[Stored data entries]

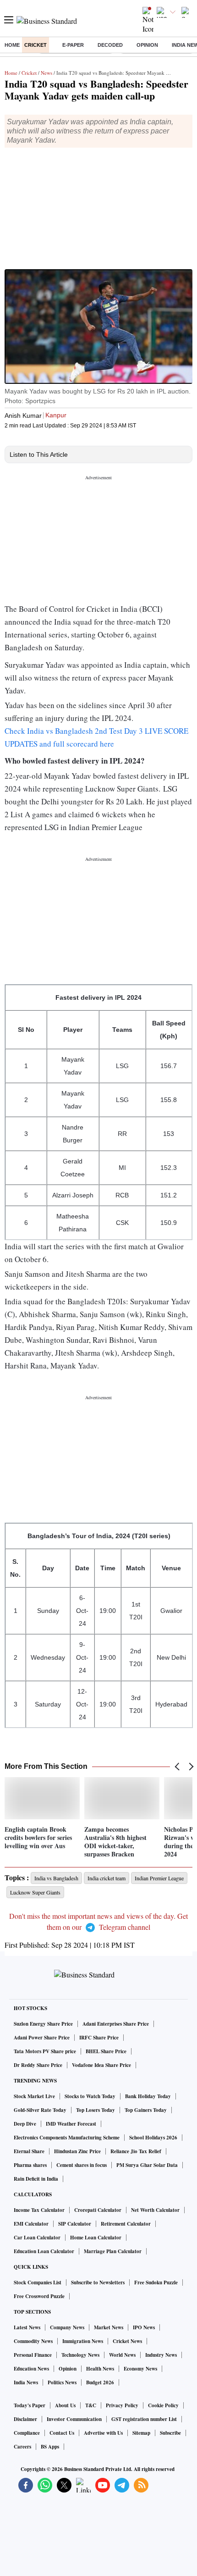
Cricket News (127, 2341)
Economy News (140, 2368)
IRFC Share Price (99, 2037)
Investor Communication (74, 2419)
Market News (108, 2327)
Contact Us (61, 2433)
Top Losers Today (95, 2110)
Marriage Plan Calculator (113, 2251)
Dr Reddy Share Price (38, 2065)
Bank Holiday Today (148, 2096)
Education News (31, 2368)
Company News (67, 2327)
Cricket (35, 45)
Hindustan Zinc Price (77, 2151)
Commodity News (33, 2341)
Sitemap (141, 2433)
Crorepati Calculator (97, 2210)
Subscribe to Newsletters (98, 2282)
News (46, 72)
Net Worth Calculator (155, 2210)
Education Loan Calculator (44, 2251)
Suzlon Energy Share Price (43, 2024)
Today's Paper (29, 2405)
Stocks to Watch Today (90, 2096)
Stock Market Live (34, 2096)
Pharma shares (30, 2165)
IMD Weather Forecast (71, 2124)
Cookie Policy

* [Your task]:
What you return should match the entries word for word, pictures aside.

* [Expected answer]:
Cricket News (127, 2341)
Economy News (140, 2368)
IRFC Share Price (99, 2037)
Investor Communication (74, 2419)
Market News (108, 2327)
Contact Us (61, 2433)
Top Losers Today (95, 2110)
Marriage Plan Calculator (113, 2251)
Dr Reddy Share Price (38, 2065)
Bank Holiday Today (148, 2096)
Education News (31, 2368)
Company News (67, 2327)
Cricket (35, 45)
Hindustan Zinc Price (77, 2151)
Commodity News (33, 2341)
Sitemap (141, 2433)
Crorepati Calculator (97, 2210)
Subscribe to Newsletters (98, 2282)
News (46, 72)
Net Worth Calculator (155, 2210)
Education Loan Calculator (44, 2251)
Suzlon Energy Share Price (43, 2024)
Today's Paper (29, 2405)
Stocks to Watch Today (90, 2096)
Stock Market Live (34, 2096)
Pharma shares (30, 2165)
IMD Weather Forecast (71, 2124)
Cookie Policy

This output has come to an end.